Projection screen motion control system

Technical Field

The application relates to the technical field of control of projection screens, in particular to a projection screen action control system.

Background

Projection screens are one of the most commonly used products in projector peripherals, and are abbreviated as projection screens. The existing projection screen is mainly applied to environments such as cinema, conference room and home, and is controlled to be opened and closed mainly through a matched remote controller. With the continuous progress of technology, the conventional control manner of controlling by a remote controller cannot meet the control requirement of the projection screen in the market.

Disclosure of Invention

In view of the above, the present application discloses a projection screen motion control system capable of controlling a projection screen through a motion trajectory.
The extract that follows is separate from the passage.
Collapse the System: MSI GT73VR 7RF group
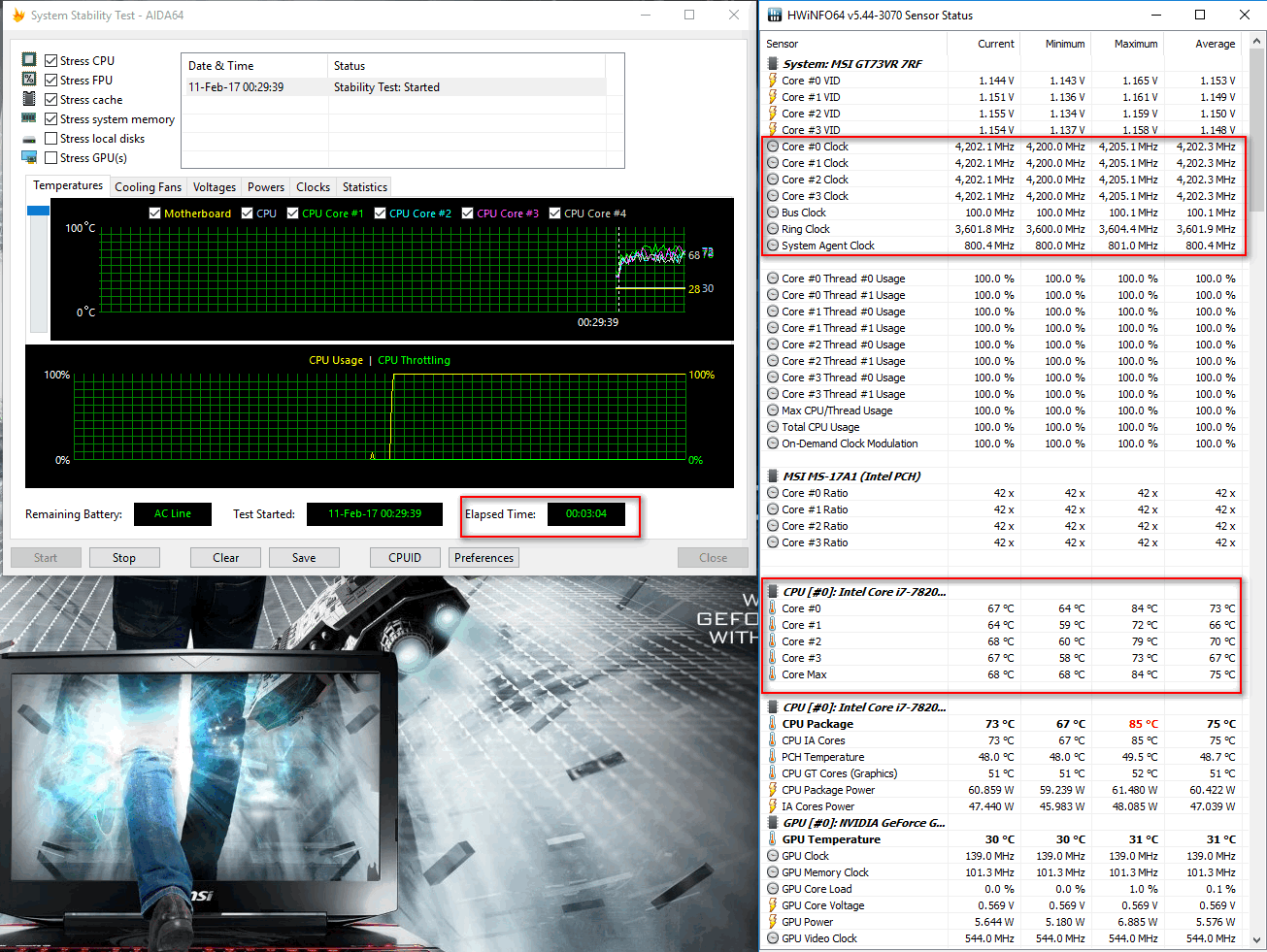The width and height of the screenshot is (1267, 952). [x=773, y=64]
The application discloses a projection screen motion control system, which comprises:

the calibration piece is used for identifying the motion trail of the hand of the user;

the projection screen enters a standby state through wireless connection with the calibration piece;

establishing a coordinate system in an action control space, and taking a calibration position of the calibration piece in the action control space as a coordinate origin;

acquiring a motion trail image of the calibration piece to obtain an endpoint coordinate L of the motion trail;

acquiring a compensation value M of the end point coordinate L and the coordinate origin on a preset coordinate axis, and obtaining a motion direction according to the compensation value M;

setting a comparison range value N and a comparison direction;

when the compensation value M is within the range of the comparison range value N, the motion direction cannot be obtained, and the false motion is judged;

when the compensation value M is not in the range of the comparison range value N, a motion direction is obtained according to the compensation value M, and when the motion direction is in the same direction as the comparison direction, the starting action is judged, and the projection screen is controlled to start;

when the compensation value M is not in the range of the comparison range value N, a motion direction is obtained according to the compensation value M, and when the motion direction is opposite to the comparison direction, the motion is judged to be a shutdown motion, and the projection screen is controlled to stand by.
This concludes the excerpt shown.